## Instructions to follow
Find every line in the records below that holds the word "This" and copy it.

Segment Start: Excerpted records

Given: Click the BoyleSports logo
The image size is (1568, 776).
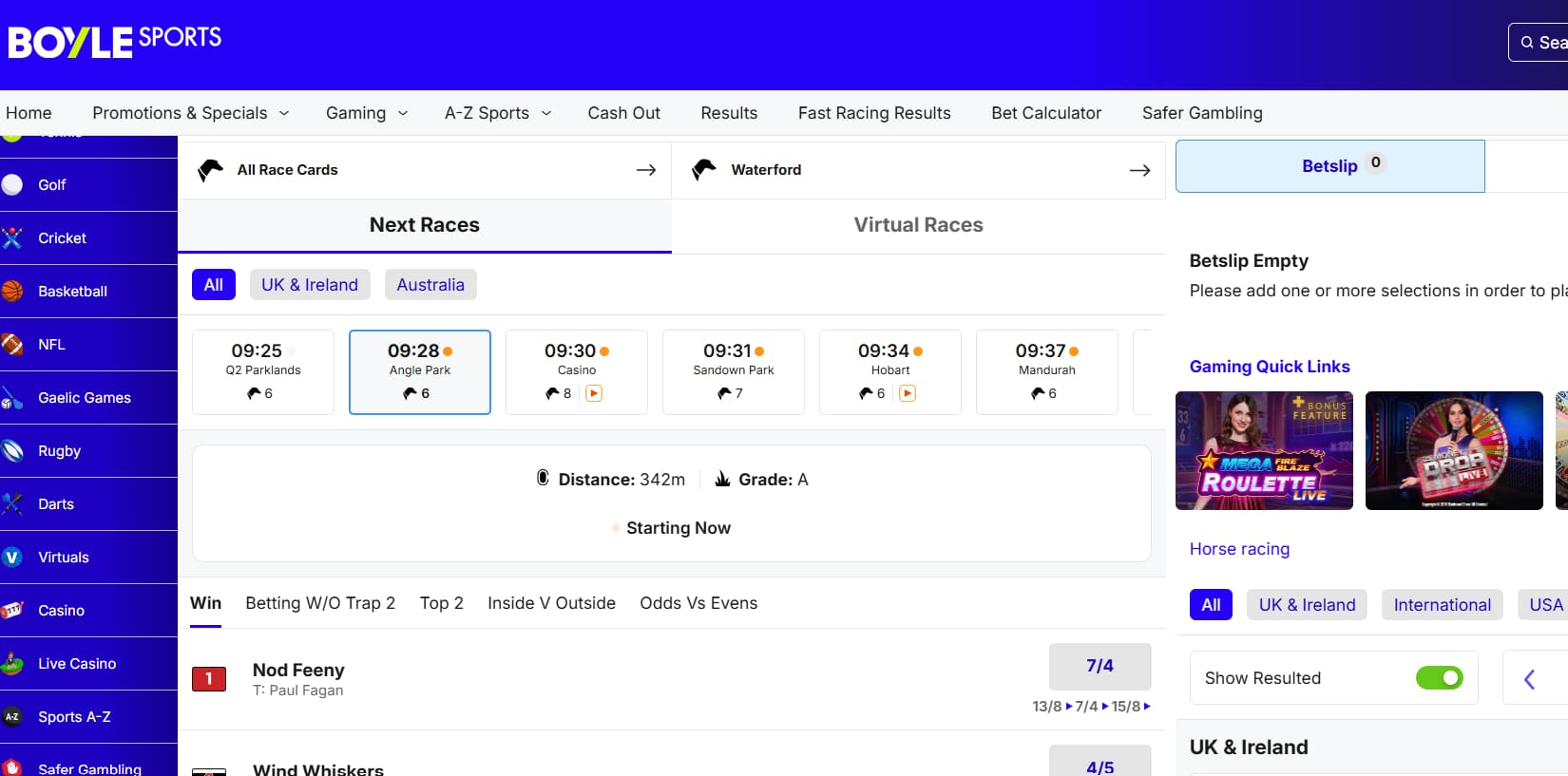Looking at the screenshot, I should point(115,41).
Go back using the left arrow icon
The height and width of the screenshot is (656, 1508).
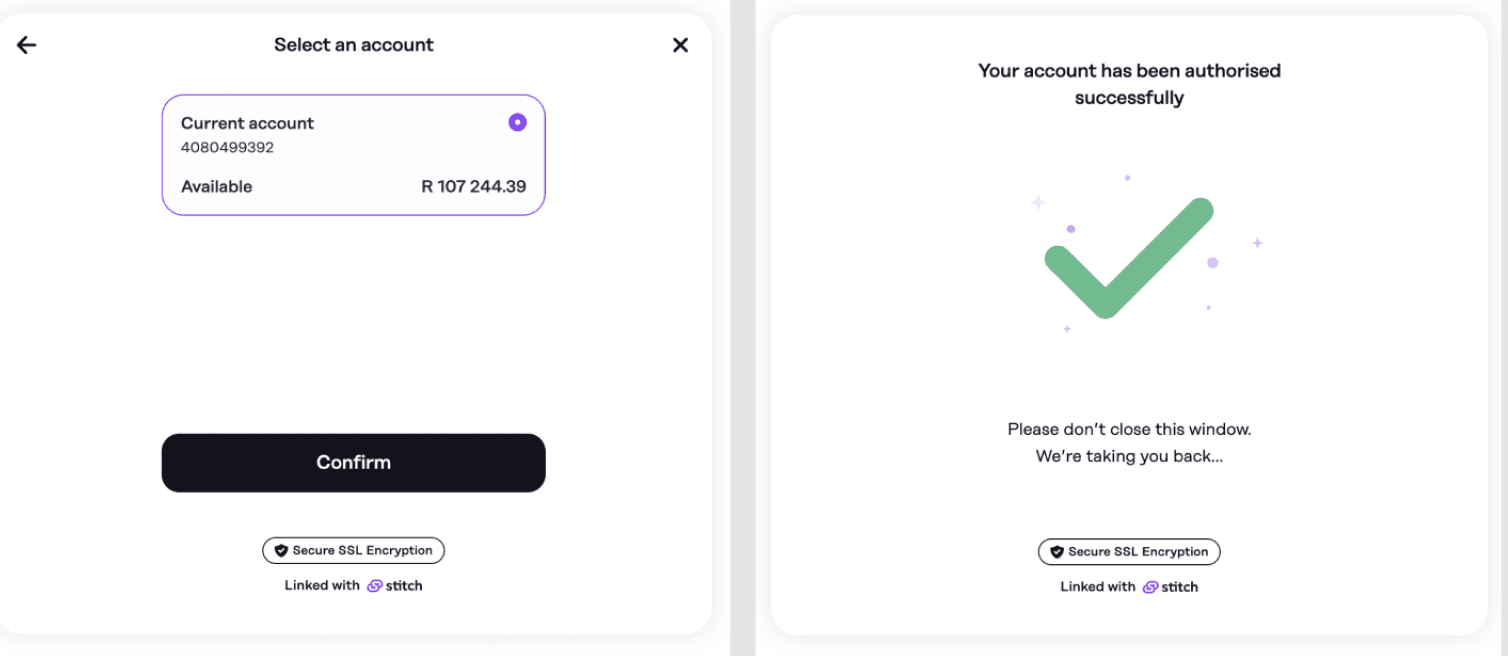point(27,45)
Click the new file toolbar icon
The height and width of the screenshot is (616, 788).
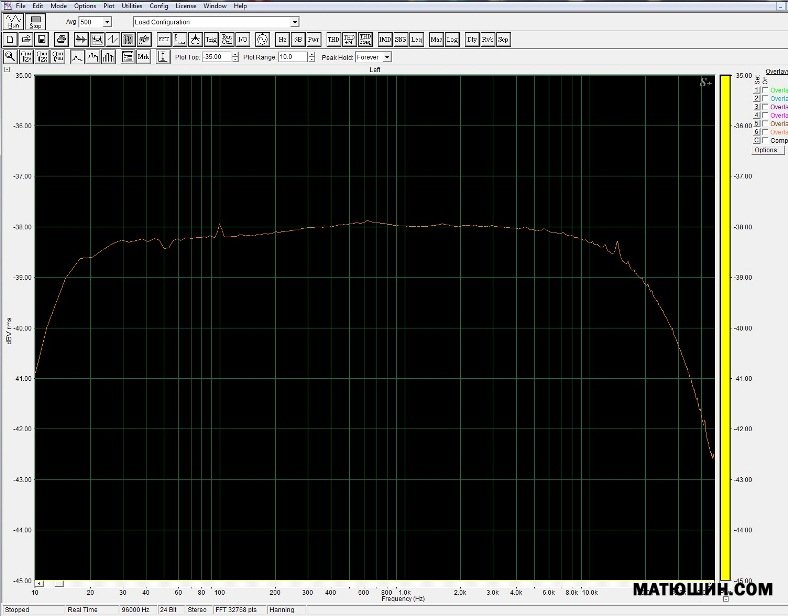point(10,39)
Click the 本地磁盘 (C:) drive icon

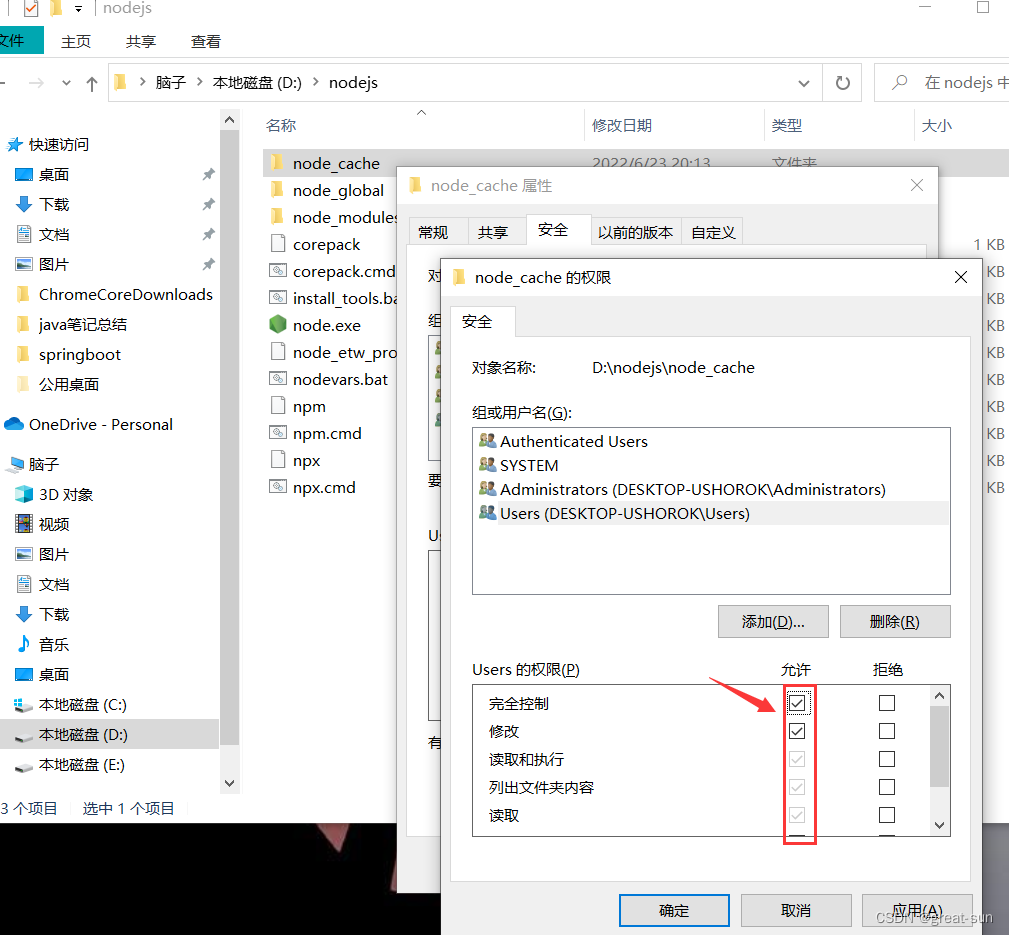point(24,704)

Segment End: Excerpted records
Segment Start: Excerpted records

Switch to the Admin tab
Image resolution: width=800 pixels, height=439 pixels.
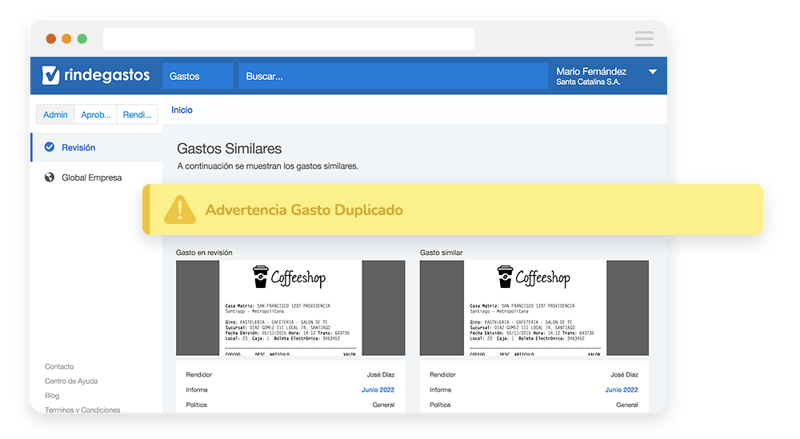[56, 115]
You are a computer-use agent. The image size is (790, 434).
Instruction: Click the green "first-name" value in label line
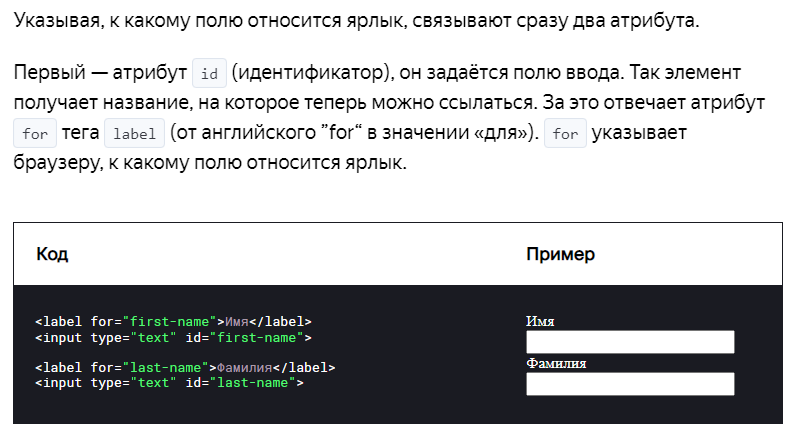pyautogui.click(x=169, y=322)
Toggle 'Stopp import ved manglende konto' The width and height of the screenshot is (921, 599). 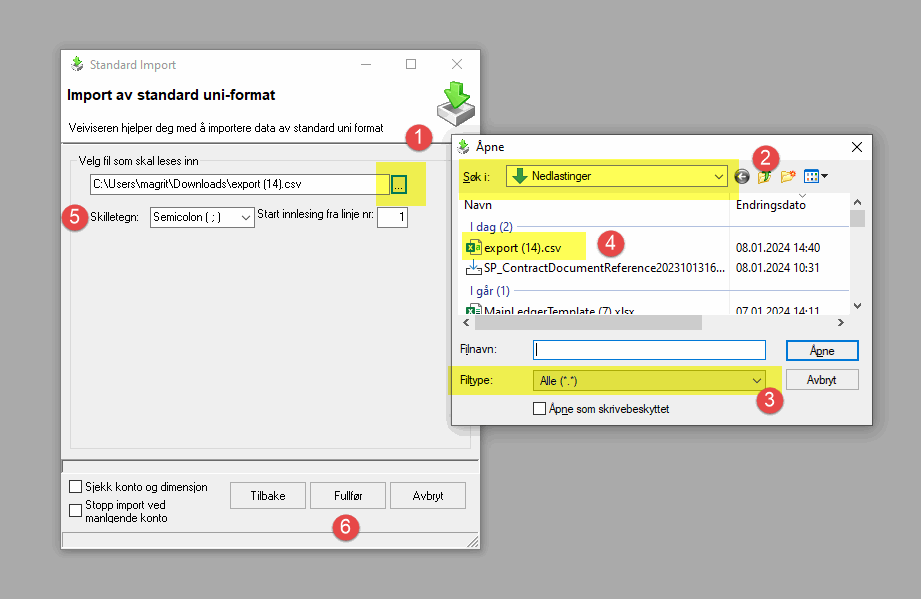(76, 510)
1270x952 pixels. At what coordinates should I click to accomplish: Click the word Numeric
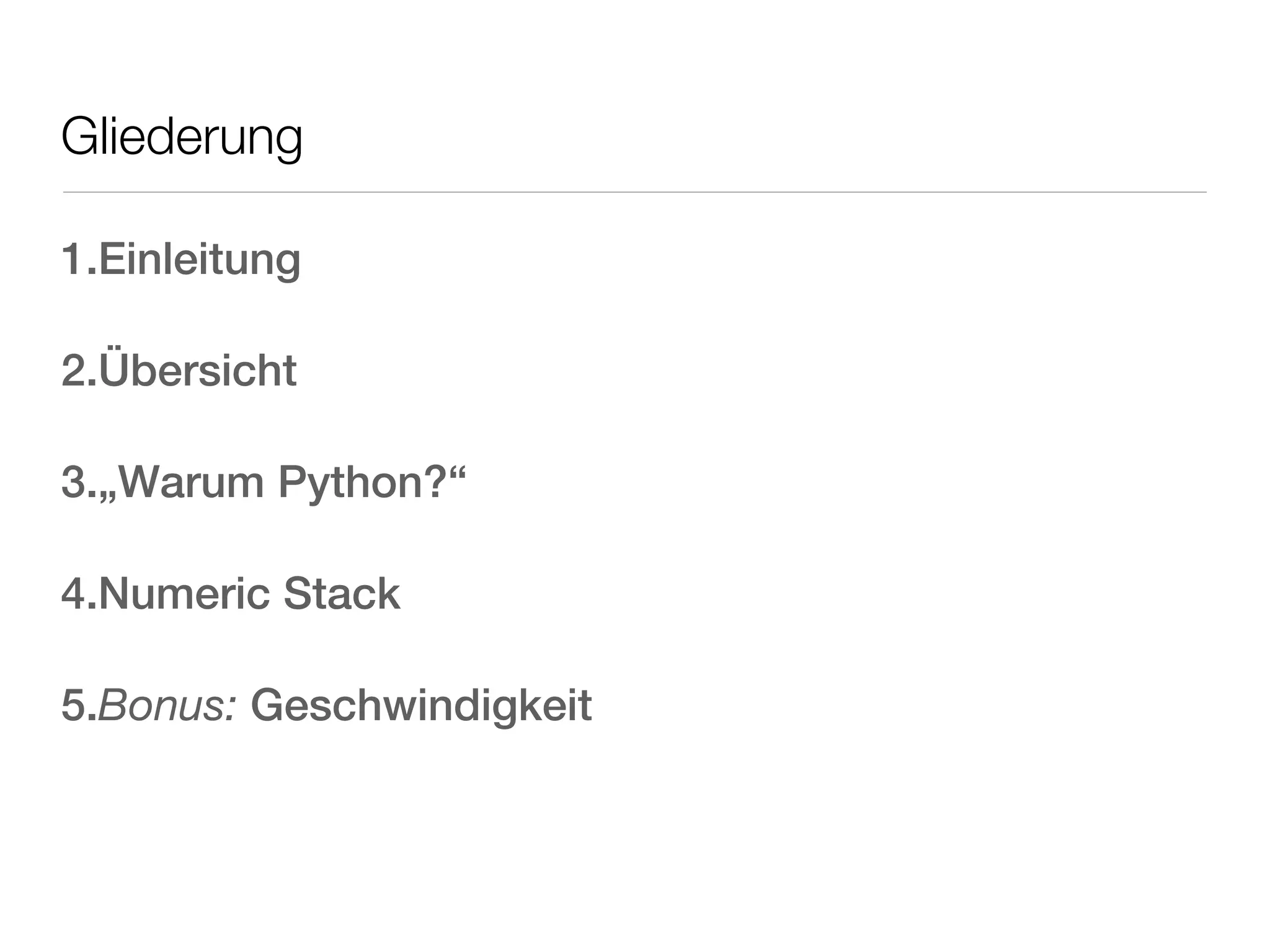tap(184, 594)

Segment End: Excerpted records
Segment Start: Excerpted records

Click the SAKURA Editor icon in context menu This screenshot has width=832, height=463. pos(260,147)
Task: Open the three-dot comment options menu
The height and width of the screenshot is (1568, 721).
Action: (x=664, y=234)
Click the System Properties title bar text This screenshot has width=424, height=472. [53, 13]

Segment End: Excerpted records

## Answer below
Click the SAKURA Editor icon in context menu This screenshot has width=832, height=463. pos(260,147)
Click the System Properties title bar text This screenshot has width=424, height=472. [53, 13]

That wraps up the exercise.